● Data listing:
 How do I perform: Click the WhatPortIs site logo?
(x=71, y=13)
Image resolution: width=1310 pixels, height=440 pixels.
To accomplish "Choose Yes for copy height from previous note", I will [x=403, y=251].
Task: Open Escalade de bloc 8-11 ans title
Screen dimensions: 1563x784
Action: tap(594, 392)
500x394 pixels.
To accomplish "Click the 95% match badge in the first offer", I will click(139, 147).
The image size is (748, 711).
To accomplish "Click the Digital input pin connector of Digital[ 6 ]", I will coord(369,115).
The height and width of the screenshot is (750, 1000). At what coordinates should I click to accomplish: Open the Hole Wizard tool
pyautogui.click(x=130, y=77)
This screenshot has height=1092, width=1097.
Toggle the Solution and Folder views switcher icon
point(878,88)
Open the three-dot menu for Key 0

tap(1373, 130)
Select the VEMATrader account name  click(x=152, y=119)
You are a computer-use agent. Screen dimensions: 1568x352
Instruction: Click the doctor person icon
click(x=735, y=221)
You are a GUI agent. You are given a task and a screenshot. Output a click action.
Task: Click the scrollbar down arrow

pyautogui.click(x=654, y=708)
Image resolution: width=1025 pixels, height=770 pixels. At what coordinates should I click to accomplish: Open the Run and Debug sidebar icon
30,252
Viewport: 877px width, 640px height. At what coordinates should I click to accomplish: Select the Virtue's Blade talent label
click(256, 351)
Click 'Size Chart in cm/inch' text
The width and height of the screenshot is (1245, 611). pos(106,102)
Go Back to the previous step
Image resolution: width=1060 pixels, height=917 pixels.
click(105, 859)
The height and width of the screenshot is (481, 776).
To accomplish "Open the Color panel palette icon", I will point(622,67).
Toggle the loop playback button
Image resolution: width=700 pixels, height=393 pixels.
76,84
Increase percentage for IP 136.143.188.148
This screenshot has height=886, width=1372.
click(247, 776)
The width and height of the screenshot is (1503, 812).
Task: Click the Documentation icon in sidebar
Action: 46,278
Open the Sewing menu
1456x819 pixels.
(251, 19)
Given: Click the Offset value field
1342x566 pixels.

● Work to be completed: In full and word for word, repeat the records.

● Answer for the task:
 How do I perform: Click the WhatPortIs site logo?
(x=71, y=13)
Image resolution: width=1310 pixels, height=440 pixels.
To accomplish "Choose Yes for copy height from previous note", I will [x=403, y=251].
Task: Open Escalade de bloc 8-11 ans title
Screen dimensions: 1563x784
Action: tap(594, 392)
500x394 pixels.
To accomplish "Click the 95% match badge in the first offer", I will click(139, 147).
The image size is (748, 711).
To accomplish "Click the Digital input pin connector of Digital[ 6 ]", I will coord(369,115).
The height and width of the screenshot is (750, 1000). At what coordinates should I click to accomplish: Open the Hole Wizard tool
pyautogui.click(x=130, y=77)
This screenshot has height=1092, width=1097.
Toggle the Solution and Folder views switcher icon
point(878,88)
Open the three-dot menu for Key 0

tap(1373, 130)
Select the VEMATrader account name  click(x=152, y=119)
You are a computer-use agent. Screen dimensions: 1568x352
Instruction: Click the doctor person icon
click(x=735, y=221)
You are a GUI agent. You are given a task and a screenshot. Output a click action.
Task: Click the scrollbar down arrow

pyautogui.click(x=654, y=708)
Image resolution: width=1025 pixels, height=770 pixels. At what coordinates should I click to accomplish: Open the Run and Debug sidebar icon
30,252
Viewport: 877px width, 640px height. At what coordinates should I click to accomplish: Select the Virtue's Blade talent label
click(256, 351)
Click 'Size Chart in cm/inch' text
The width and height of the screenshot is (1245, 611). pos(106,102)
Go Back to the previous step
Image resolution: width=1060 pixels, height=917 pixels.
click(105, 859)
The height and width of the screenshot is (481, 776).
To accomplish "Open the Color panel palette icon", I will point(622,67).
Toggle the loop playback button
Image resolution: width=700 pixels, height=393 pixels.
76,84
Increase percentage for IP 136.143.188.148
This screenshot has height=886, width=1372.
click(247, 776)
The width and height of the screenshot is (1503, 812).
Task: Click the Documentation icon in sidebar
Action: 46,278
Open the Sewing menu
1456x819 pixels.
(251, 19)
Given: Click the Offset value field
1342x566 pixels.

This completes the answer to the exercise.